** WHAT THE EXERCISE ASKS **
Output all of the data below without changing a word, and exclude the pictures.

** MATERIAL FOR THE TASK **
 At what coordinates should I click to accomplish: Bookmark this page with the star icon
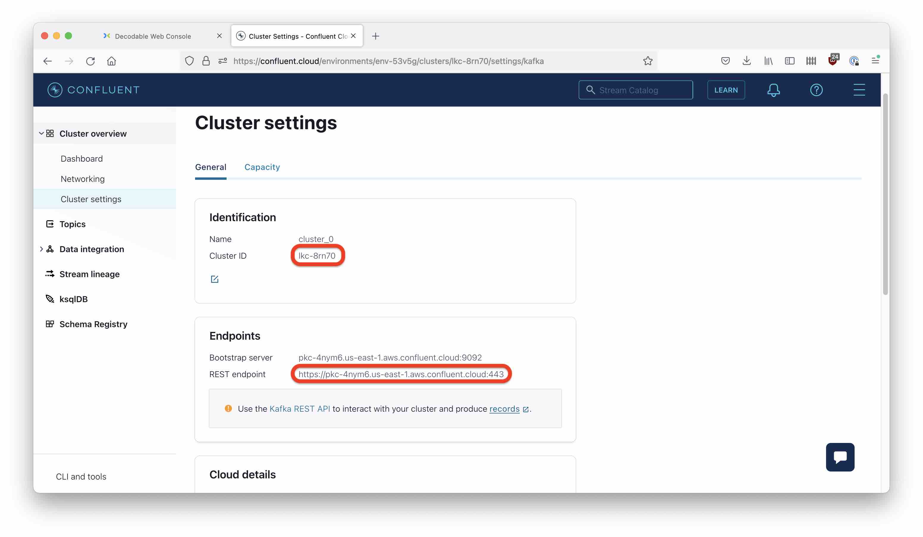tap(648, 61)
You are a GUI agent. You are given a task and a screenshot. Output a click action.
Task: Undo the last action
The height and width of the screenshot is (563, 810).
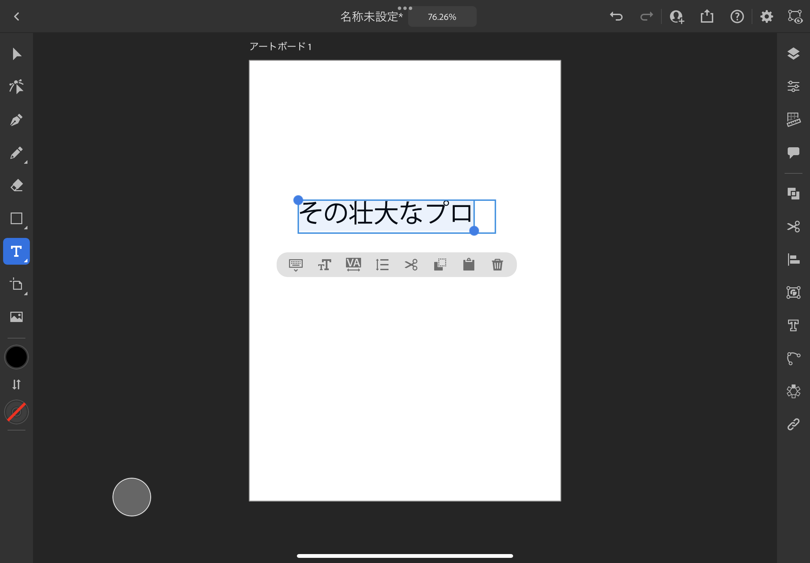pyautogui.click(x=616, y=16)
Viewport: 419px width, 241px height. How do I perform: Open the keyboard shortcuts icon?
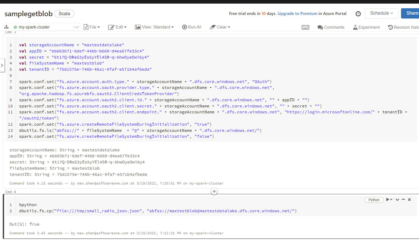pos(305,27)

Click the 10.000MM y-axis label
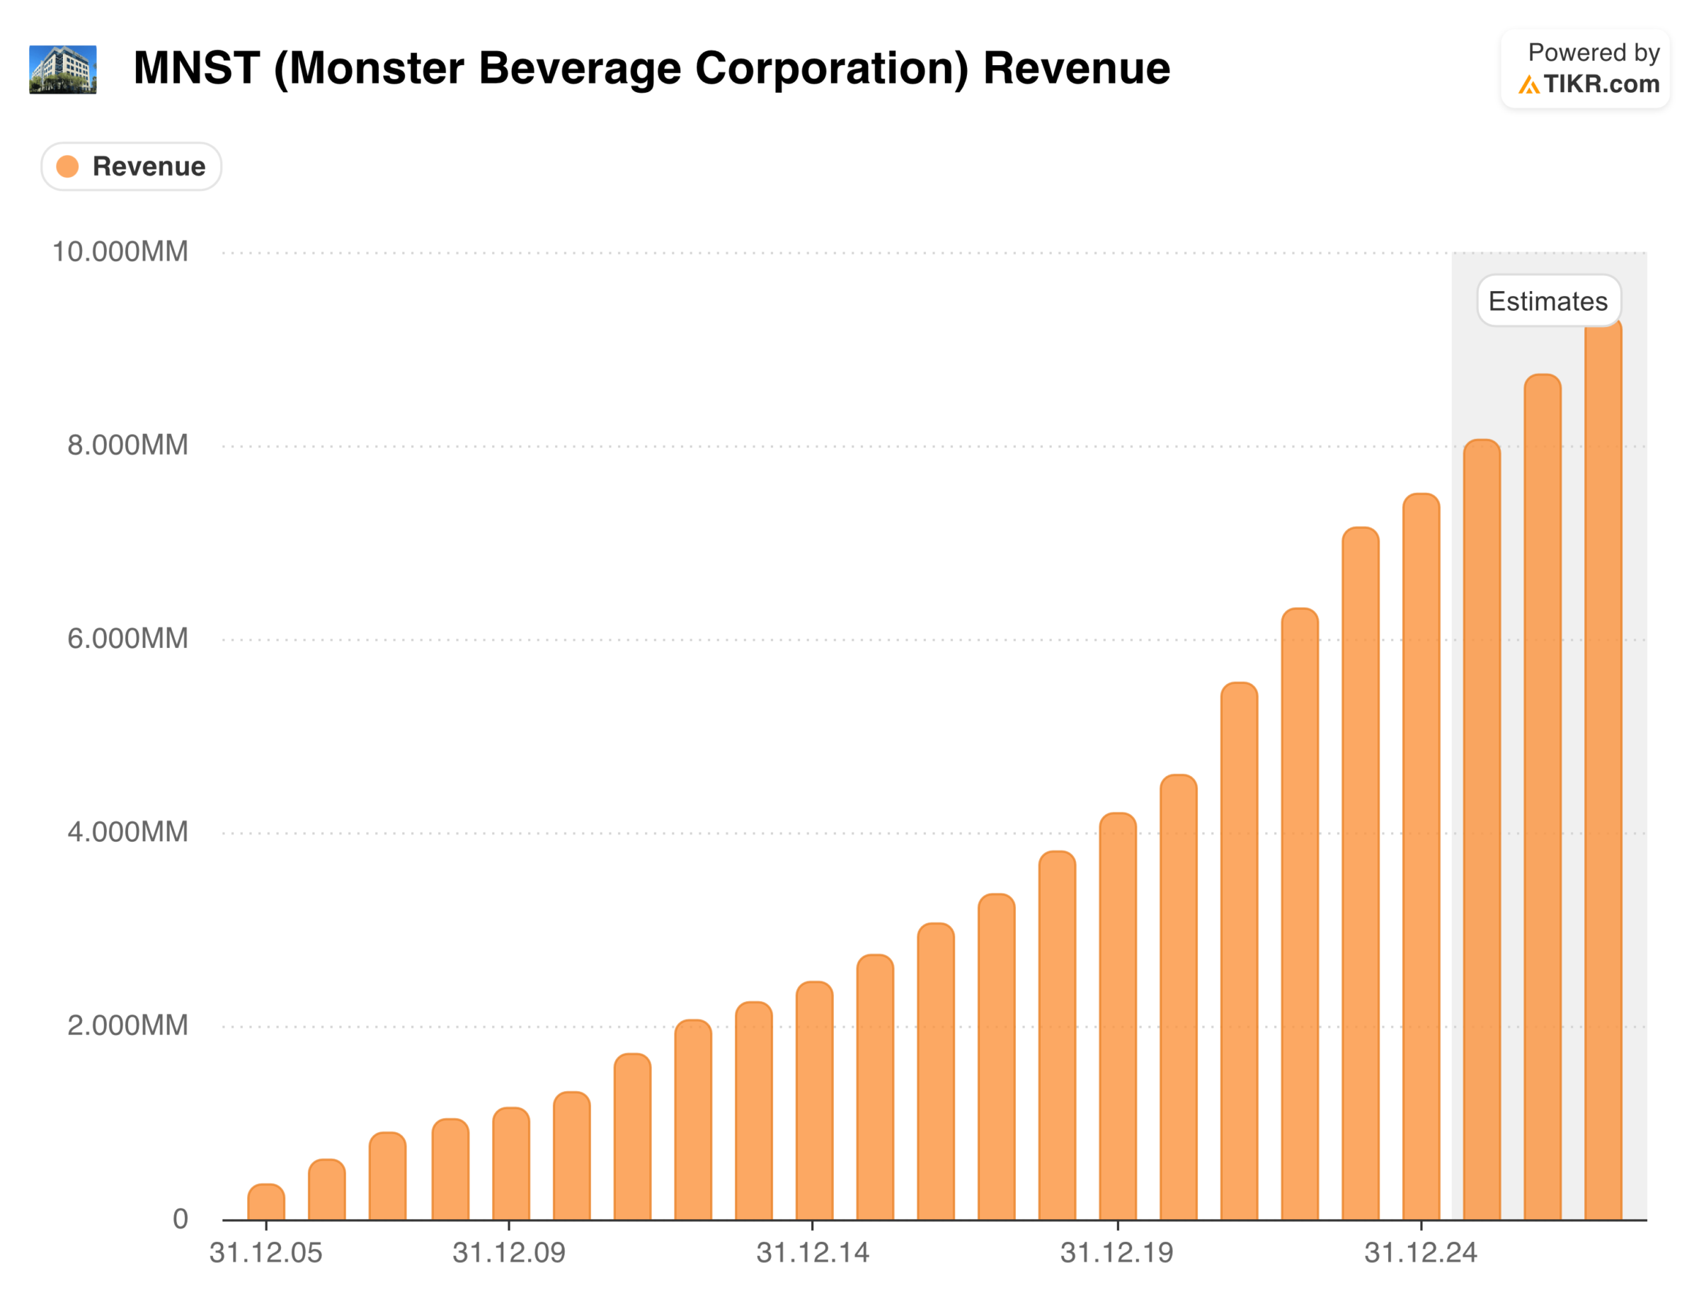point(120,252)
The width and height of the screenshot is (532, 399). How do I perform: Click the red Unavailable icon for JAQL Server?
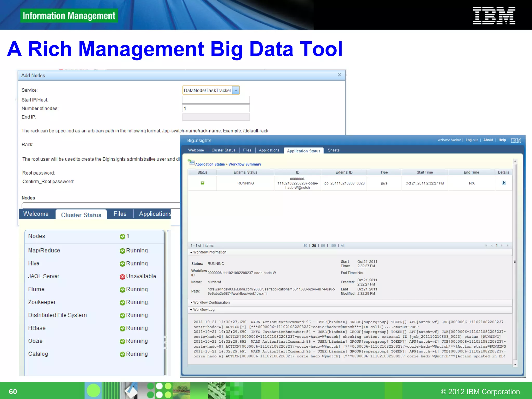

** YOUR SOLUTION **
 At what coordinates should I click to accomplish: Bookmark this page with the star icon
tap(648, 61)
You are a GUI agent. You are given a task and a screenshot. Output a click action.
Task: Undo the last action
The height and width of the screenshot is (563, 810).
pyautogui.click(x=616, y=16)
Viewport: 419px width, 241px height. How do I perform: Open the keyboard shortcuts icon?
pos(305,27)

Click the 10.000MM y-axis label
point(120,252)
The width and height of the screenshot is (532, 399). How do I perform: Click the red Unavailable icon for JAQL Server?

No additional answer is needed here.